Gelelim futbolcu grubuna. Beşiktaş futbol takımı kalitesi yokuş aşağı gitmeye devam ediyor. Kalite derken sadece oyun bilgisi, top tekniği anlamında söylemiyorum. Toplam kalitede ikinci şampiyonluk senesinden bu yana önlenemeyen bir düşüş var. Oyuncularının yaşları artıyor, istekleri, enerjileri kısacası oyuna olan açlıkları azalıyor. Ha bunların arasında en az takıldığım konu yaş. Son maça bakarsak rakip savunmanın 3’ü 30 yaş üstü, sağbekleri de 29 yaşında. Yani asıl konu takımın ihtiyaç duyduğu rollerdeki başarısız tercihler. İki sene evvel artık bu takım bir level yukarı çıkmak istiyor ise ön libero dediğimiz pozisyona çok önemli bir takviye yapmak gerekir derken şu anda bari Atiba oynasın der durumdayız. Ardından beklerimiz de sıkıntı var derken hala Caner & Gökhan ile devam ediyoruz. 35'lik Quaresma olmaz ise karalar bağlıyoruz. Santraforumuz alsın gitsin vursun gelsin derken sadece Love’un prangalı ayağına baka kalıyoruz. (Allah'ı var adam en istekli, en fazla ısıranı takımın da, o da bir yere kadar). Babel abi dönecek vuracak da, Pepe baba 83 metreye pas atacak da ama 5 kere müsait pozisyondaki Gökhan’ı gördüğü halde kendine güvenip veremeyecek. Üstüne üstlük bu kulüp ona 5 milyon verecek. Tolgay bir adım ileri götürmedi futbolunu buna karşılık Ozi 5 adım geri gitti. Adriano (paradan değilse eğer) iyileşemiyecek herhalde. Töre de keza öyle. Lens’e söyleyecek kelimem var da buraya yazamam. Ha bu isimler doğru yönetilse, yani zamanında ödeme alsa doğru çalıştırılsa, doğru ve adaletli bir kadro rotasyonunda oynatılsa başarılı olmaz mı? Tabi ki evet. Ama "se sa" ile yürümüyor işler ne yazık ki...

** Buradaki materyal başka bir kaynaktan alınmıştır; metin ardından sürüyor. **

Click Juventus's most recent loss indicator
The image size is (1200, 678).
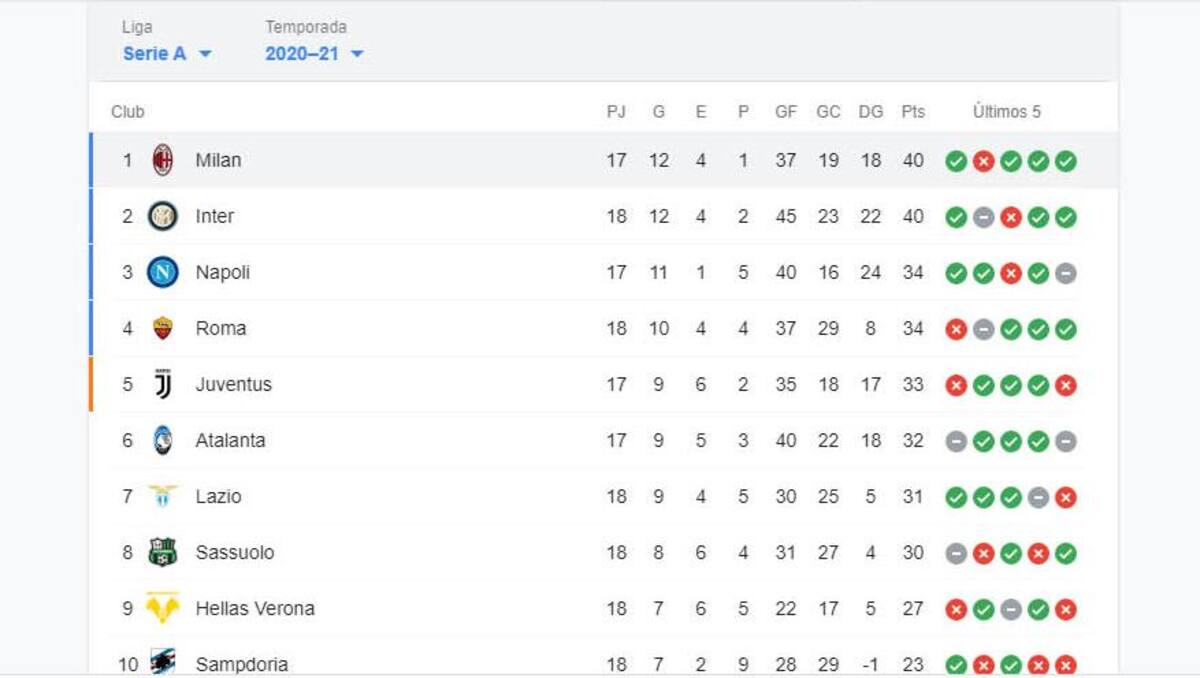tap(1066, 385)
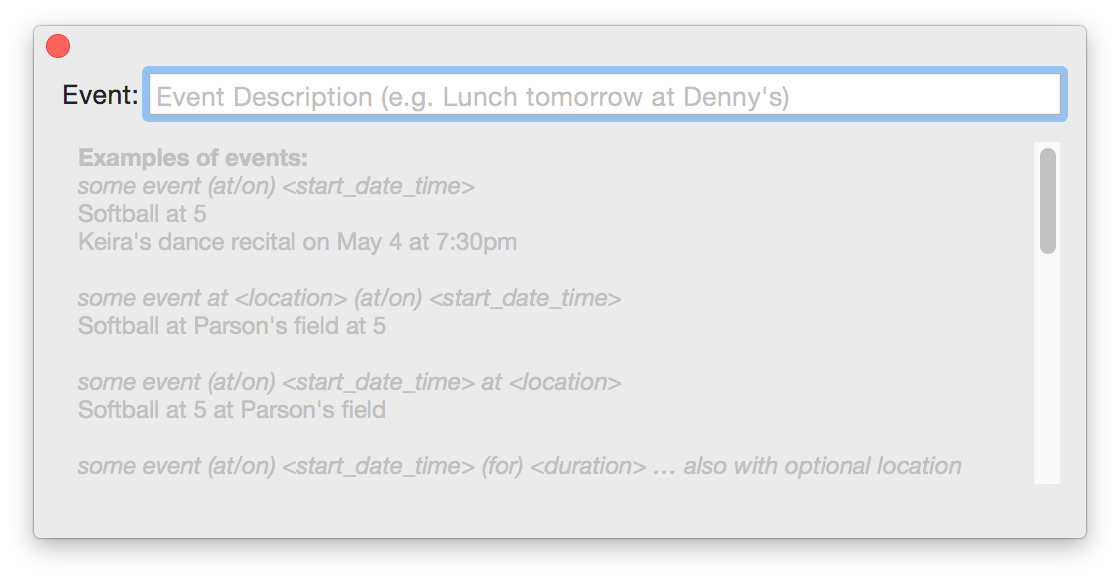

Peki taraftar? Doğru tespitler yapıp doğru destek önemli. Bu tribünlerin Olcay’a Ersan’a hatta kaleci Tolga’ya eleştiri bombardımanı yaparken bazıları yapmayın etmeyin diyordu. Her şey hız, teknik, beceri değil, takımı oluşturan ama dışardan görünmeyen unsurlar vardır, bu çocuklar bu takımın Necip, Ozi, Cenk vb'leri ile birlikte harcı, ruhu idi. Beşiktaş futbol takımı (tabi ki yönetimi) feda zamanında başlattığı birbirine bağlı takımı dağıttı. "Come to Beşiktaş" ile birlikte kimya bozuldu. Taraftar da ne yazık ki bu dalgaya kapıldı. Soruyorum kaçırdığı golden sonra bile "o muhteşem sol ayağımla iyi vurdum ama" güzellemesi yapan oyuncuyu mu görmek istersin takımında Flamengo'ya gidemedim diye suratı turşu satıp kafayı kırmızıya boyayanı mı? Bırakalım Q7'ciliği, Pepe'ciliği, Talisca'cılığı... Kimseye hak ettiğinden fazla kimsye de hak ettiğinden az değer vermeyelim yeter.

Son olarak yönetim. Her şey özellikle futbol takım kadrosu sil baştan yapılmalı, bildiğimiz her şey unutulmalıdır. Ödeyebileceğiniz bütçelerde takım yapın lütfen. Şu mevcut kadrodan 10-12 oyuncu gönderilerek yaklaşık 20 Milyon Euro tasarruf sağlanabilir. Saçına başına yaşına bakmadan yazalım. Pepe, Adriano, Tolgay, Q7, Babel, Love, Lens, Caner, Pektemek, Larin, Atiba, Roco havuzundan büyük bölümü gitmeli. Dorukhan, Güven, Sedat, Fatih, Rıdvan, Orkan gibi gençler takıma monte edilip 5-6 iyi takviye ile taş gibi takım kurulabilir. Bunları hep dile getiriyoruz ve bilgilerine çok saygı duyduğum kişiler bile inaçsız şekilde, yapabilecek kimse görüp görmediğimi soruyorlar bana. Valla yapan, yapabilen, yapmak isteyen yapacak. Hocası da ben bu hamuru yoğurabilirim diyecek. Yok olmadı mı idari ve teknik yöneticiler görevlerini tüm bunları yaparım diyene devredecek. Gerçi bunları bilen biliyordur ve hazırlığını ona göre yapmıştır tahmin ediyorum. Bir bakarsınız eski başkan Bilgili misali kedi pıırr uçuverdi olabilir. Bekleyelim görelim...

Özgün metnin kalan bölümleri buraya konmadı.